• [Your goal]:
Continue the post about Hans Rosling from the point where it stops, before the entries that follow.

My Ode to Hans Rosling

Hans showing me his business card in Palm Springs, California.

Hans showing me his business card in Palm Springs, California.

TED asked me to contribute a post as part of their annual 31 Days of Ideas series. So I chose to write about Hans Rosling, who I only met a few months before he publicly announced his cancer.

You can read what I wrote here or here it is below:

I’m not interested in data; I’m interested in people and life
— Hans Rosling

For a long time, I dreamed of meeting Hans Rosling, a pioneer in human-centric data science (and a sword swallower). But when Hans sat next to me during a dinner in California a few years ago, I didn't even recognize him. I was so accustomed to watching his TED Talks on my computer screen over the years, including my all-time favorite, "The best stats you've ever seen."

While most people see the famed Swedish statistician as a numbers person, Hans understood that numbers were just a tool -- and no substitute for direct human understanding.

My dream to befriend Hans came true over toilet paper and napkins in 2016 when I met him in Palm Springs, California. When he sat down next to me during dinner, I didn’t even recognize him in person as I was so accustomed to watching his TED talks on my computer screen over the years, with my all time favorite being The Best Stat’s You’ve Ever Seen. But really, all of his talk are amazing. After getting over my star struckness, I came to my senses and said, “Hans, I love your work, but people are egregiously mis-using your work to justify the push for a a world where people and company are distancing themselves from humans under the banner of Big Data. And this is making my work really hard as I’m an advocate for integrating thick data and big data.” He looked at me in silence, adjusting his glasses with one hand. I didn’t know what his reaction would be. And then he breathed out loudly and said “I’m not into big data, I’m into big anthropology!” From that point on, I knew that we were going to be buddies. 

Like me, Hans expressed annoyance with the widespread application of big data without "thick data," or human insights.  "I'm not interested in data," Hans told me during our conversation. "I'm interested in people and life." As an example, he told me about his recent work on containing the Ebola outbreak. He showed me his business card, which read: "Advisor on Ebola Epidemiology to the Republic of Liberia," and he proudly shared the news that the number of infections had dropped, crediting his collaboration with the epidemiologist and immunologist, Dr. Mosoka Fallah. Unlike other health officials, data science companies and NGOs who tried to solve Ebola without the community being affected, Dr. Fallah went into people's homes (always bearing food as a gift) and had conversations. He learned why villagers were following certain public health recommendations and not others, and then he worked together with the community to develop solutions for all.

• [Extracted material]:
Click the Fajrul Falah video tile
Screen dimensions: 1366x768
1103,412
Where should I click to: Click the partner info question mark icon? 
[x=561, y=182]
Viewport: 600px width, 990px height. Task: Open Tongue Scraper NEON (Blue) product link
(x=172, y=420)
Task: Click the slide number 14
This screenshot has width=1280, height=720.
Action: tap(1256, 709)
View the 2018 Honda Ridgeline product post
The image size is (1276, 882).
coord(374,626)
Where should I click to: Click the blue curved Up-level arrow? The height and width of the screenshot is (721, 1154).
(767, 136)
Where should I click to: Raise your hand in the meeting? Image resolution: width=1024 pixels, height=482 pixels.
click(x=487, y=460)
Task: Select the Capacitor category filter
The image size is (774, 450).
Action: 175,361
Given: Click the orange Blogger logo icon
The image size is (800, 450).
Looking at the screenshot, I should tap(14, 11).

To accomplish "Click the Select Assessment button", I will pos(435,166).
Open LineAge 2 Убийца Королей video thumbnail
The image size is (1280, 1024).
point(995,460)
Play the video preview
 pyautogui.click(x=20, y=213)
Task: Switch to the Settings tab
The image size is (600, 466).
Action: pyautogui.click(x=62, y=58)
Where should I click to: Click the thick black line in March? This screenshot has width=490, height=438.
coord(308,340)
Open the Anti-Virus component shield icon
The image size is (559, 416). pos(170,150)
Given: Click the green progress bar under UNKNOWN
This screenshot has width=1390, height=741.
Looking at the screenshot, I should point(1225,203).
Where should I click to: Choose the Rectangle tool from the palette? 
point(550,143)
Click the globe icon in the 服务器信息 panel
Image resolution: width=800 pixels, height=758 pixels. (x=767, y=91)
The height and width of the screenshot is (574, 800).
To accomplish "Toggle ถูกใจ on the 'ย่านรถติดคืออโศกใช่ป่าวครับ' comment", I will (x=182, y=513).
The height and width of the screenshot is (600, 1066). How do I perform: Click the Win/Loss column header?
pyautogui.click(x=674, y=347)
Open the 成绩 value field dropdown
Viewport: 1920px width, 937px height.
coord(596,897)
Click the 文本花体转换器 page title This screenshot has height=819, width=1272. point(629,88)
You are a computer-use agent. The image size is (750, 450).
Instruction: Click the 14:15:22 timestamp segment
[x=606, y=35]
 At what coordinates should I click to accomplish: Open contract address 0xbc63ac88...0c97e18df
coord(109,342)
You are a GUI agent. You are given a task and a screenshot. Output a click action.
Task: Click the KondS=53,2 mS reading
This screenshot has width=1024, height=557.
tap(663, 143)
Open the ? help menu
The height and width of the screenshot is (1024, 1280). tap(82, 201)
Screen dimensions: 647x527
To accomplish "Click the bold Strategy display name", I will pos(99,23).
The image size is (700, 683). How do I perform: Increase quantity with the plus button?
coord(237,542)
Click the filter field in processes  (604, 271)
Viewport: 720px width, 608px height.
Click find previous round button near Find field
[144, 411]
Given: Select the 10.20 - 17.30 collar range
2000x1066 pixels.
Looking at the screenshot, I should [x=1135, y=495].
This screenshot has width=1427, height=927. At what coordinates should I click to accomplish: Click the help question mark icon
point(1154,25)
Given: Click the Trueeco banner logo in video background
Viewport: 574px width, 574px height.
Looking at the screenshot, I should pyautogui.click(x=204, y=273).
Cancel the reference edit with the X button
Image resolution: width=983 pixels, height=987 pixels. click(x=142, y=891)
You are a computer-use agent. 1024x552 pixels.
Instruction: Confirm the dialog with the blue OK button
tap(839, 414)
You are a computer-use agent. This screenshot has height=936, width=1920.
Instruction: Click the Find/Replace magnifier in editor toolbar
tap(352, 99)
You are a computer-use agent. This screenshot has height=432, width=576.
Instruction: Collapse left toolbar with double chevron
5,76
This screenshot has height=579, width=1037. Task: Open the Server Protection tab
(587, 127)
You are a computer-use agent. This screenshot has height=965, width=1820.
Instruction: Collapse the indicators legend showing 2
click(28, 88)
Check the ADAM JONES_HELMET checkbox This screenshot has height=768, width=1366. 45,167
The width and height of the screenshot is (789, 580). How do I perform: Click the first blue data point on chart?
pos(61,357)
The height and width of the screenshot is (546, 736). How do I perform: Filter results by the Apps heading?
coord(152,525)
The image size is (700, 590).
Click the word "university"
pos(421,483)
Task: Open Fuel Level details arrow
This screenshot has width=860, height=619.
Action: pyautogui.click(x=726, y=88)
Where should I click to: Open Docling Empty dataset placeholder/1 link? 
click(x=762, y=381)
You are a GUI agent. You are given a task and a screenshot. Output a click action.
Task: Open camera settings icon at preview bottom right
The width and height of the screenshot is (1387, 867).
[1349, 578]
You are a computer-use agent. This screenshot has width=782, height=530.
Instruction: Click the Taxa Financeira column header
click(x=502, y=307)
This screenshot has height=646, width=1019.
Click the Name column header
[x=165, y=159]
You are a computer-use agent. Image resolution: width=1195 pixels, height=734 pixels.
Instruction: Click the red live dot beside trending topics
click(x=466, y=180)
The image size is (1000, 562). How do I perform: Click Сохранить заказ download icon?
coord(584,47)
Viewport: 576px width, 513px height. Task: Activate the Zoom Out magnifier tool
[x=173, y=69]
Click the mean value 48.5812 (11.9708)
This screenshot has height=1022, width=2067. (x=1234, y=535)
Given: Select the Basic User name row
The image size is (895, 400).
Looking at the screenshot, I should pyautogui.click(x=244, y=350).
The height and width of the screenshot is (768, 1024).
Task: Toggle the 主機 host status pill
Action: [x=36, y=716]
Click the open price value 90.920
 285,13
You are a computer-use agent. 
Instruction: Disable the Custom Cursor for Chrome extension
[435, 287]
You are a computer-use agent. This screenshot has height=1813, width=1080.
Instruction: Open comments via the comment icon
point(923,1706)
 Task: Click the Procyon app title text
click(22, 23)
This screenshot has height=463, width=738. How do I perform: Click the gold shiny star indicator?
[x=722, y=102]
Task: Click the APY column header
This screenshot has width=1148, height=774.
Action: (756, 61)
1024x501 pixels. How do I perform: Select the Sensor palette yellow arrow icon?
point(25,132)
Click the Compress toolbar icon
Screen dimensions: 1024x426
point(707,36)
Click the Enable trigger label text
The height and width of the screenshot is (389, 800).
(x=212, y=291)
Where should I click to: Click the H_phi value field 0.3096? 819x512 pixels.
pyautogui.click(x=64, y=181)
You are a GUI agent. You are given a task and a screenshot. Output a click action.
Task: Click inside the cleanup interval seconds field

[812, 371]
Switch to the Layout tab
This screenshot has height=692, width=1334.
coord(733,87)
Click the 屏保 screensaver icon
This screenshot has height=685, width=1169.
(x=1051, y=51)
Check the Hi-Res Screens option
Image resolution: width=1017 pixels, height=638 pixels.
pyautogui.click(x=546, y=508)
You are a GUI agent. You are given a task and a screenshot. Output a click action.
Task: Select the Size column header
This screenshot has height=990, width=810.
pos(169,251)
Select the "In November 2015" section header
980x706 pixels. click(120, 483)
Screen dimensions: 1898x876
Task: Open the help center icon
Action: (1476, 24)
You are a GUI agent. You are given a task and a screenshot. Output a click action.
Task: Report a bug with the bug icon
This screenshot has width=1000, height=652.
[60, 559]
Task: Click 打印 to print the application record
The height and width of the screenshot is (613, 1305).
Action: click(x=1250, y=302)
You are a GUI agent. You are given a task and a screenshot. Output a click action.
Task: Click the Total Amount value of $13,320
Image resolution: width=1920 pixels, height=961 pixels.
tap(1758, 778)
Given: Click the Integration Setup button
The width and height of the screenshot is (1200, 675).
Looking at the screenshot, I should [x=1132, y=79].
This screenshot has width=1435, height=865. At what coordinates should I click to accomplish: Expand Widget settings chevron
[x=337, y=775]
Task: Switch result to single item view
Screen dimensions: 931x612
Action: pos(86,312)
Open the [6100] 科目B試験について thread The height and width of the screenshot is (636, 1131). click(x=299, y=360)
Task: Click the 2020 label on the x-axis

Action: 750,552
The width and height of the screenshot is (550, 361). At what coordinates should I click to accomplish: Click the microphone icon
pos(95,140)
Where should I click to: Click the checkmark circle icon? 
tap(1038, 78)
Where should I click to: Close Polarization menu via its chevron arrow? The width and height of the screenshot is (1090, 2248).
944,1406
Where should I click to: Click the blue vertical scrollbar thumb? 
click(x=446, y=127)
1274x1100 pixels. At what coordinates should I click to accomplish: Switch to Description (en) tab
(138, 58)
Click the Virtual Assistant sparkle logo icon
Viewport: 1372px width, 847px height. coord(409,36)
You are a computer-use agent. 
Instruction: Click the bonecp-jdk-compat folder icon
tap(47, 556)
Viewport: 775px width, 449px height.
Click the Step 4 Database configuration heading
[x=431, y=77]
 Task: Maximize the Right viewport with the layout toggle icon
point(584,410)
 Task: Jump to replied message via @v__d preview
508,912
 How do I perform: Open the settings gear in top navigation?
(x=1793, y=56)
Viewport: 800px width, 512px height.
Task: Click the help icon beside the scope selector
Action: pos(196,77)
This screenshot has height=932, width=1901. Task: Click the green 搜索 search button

• [Task output]:
Hans said that Mosaka’s success with contact tracing and behavioral changes flew in the face of all the top-down solutions proposed by outsiders.  Data science companies misguidedly thought they could solve the problem from a dashboard, NGOs cared more about setting up the press relations over the number of Ebola Transmission Units set up and and over-trained academic anthropologists pitched in by writing PDFs for journals. All of these people, he proclaimed, avoided leveraging the deep knowledge of the community. In contrast, Mosaka adopted a bottom-up community approach to implement measures and solution by locals. Hans said that in the offices, their version of “big data” happening through Excel spreadsheets. 

This story is emblematic of Hans's belief that data scientists depend on their collaboration with experts on qualitative human insights, a theme that runs through all of his TED Talks. With an enthusiasm that will be recognizable to anyone who’s watched his talks, Hans spent the rest of our dinner giving me a statistics lesson on population growth, even running to grab 10 toilet paper rolls from the bathroom to use as a prop.

Though Hans is no longer with us, his spirit is a click away on TED. I hope his videos will inspire you with the message that statistics is a means to an end -- a route to serving all human beings with dignity and to opening access to things that have been systematically denied to much of the world. But Hans would want us to do more than watch his talks passively; his videos are a call for us to become advocates for the improvement of human life.